Repeat the section of the data that starts with the line containing "Task: Click the 后勤部门 hexagon emblem icon" and ends with the line containing "Action: pyautogui.click(x=528, y=473)", both lines included.

Item position entries:
────

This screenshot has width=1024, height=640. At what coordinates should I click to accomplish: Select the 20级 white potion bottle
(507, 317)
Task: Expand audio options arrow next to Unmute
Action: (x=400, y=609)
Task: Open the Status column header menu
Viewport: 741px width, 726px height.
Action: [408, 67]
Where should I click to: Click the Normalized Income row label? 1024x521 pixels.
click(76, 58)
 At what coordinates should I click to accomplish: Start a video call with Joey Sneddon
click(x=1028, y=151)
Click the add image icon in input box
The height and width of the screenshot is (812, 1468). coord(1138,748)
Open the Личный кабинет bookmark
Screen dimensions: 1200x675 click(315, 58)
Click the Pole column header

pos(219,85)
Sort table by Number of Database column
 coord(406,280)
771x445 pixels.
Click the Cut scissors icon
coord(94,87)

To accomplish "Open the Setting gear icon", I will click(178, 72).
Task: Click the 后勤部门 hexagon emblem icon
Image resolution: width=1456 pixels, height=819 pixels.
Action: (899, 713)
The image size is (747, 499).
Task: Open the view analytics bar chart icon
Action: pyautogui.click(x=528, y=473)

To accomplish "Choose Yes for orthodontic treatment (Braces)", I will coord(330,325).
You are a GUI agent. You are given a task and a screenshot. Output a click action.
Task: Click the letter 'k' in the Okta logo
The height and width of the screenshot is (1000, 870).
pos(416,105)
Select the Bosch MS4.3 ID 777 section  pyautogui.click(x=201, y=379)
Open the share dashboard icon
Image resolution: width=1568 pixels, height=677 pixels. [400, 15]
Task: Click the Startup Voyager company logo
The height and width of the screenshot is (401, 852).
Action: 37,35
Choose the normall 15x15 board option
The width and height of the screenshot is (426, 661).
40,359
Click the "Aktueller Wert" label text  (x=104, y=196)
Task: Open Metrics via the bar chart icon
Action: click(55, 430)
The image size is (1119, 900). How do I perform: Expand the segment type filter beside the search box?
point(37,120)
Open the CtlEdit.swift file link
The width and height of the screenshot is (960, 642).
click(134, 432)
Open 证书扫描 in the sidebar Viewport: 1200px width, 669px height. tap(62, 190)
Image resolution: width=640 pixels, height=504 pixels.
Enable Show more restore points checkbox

────

Reply
Task: Click the 后勤部门 hexagon emblem icon
Image resolution: width=1456 pixels, height=819 pixels.
Action: (899, 713)
The image size is (747, 499).
Task: Open the view analytics bar chart icon
Action: pyautogui.click(x=528, y=473)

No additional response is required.